Postcolonial Plays: An Anthology
Routledge, $60.50pb, 469pp
Playing the Opposition
In Neil Armfield’s recent production of Dallas Winmar’s play Aliwa – about the struggle of the Davis family in Western Australia in the 1930s to avoid becoming members of the stolen generations – the character of Aunty Dot Collard, Jack Davis’s sister, was played brilliantly by Deborah Mailman. Aunty Dot herself, flown over to Sydney’s Belvoir Street Theatre, introduced the show and then sat on the side of the stage on an old red sofa smiling benignly, and interfering occasionally, as she watched her history being performed. But which was the ‘real’ Aunty Dot was something the show left up to the audience to decide.
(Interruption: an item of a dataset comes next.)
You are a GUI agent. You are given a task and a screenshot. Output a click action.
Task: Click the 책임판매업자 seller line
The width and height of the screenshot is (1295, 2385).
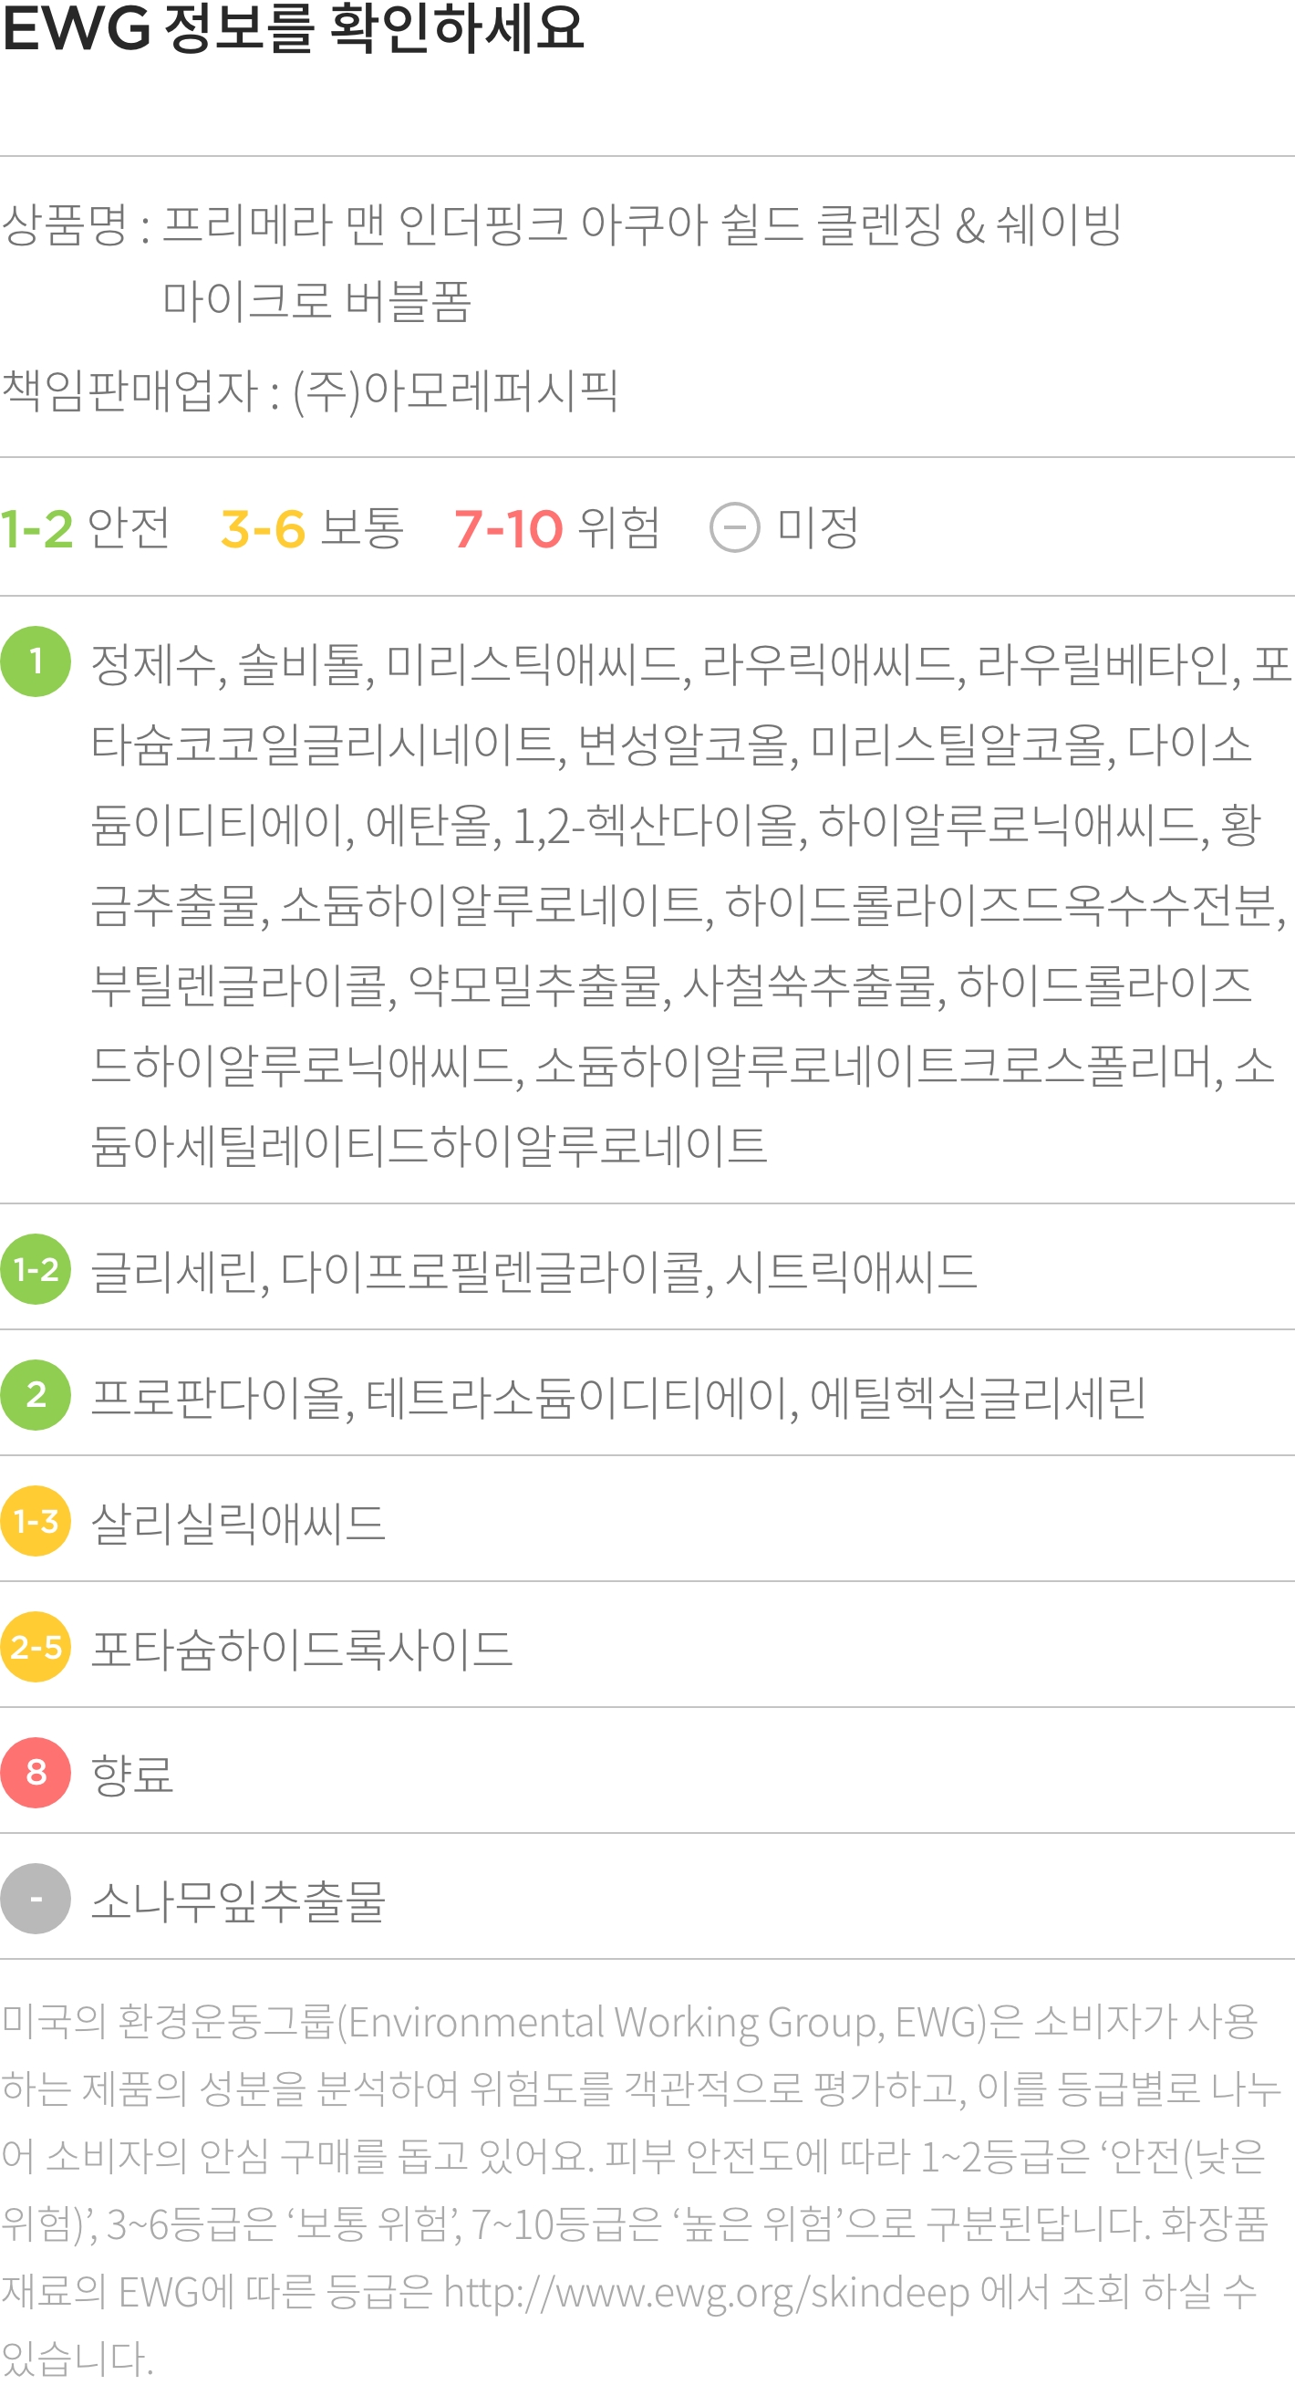coord(309,391)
Greg Dening, in Mr Bligh’s Bad Language (1993), quoted Roland Barthes to point out that history is a performance. Performance, in turn, is a powerful way of strategically (re)presenting history. The theatre uses space to stage place, and it uses people to stage subjectivity. Because it is always experienced in the present – even when narrating past events – and because it is so good at reflecting on itself, it is a very good medium for problematising the ‘natural’. Theatre can explore the fragmented colonial subject because its performers are present in different modes, and can keep drawing their audiences’ attention to that fact. It can show borders because it is itself a liminal space. In its most interesting contemporary forms, it is a site of instability and, at least in the fascinating collection of plays in this anthology, of resistance.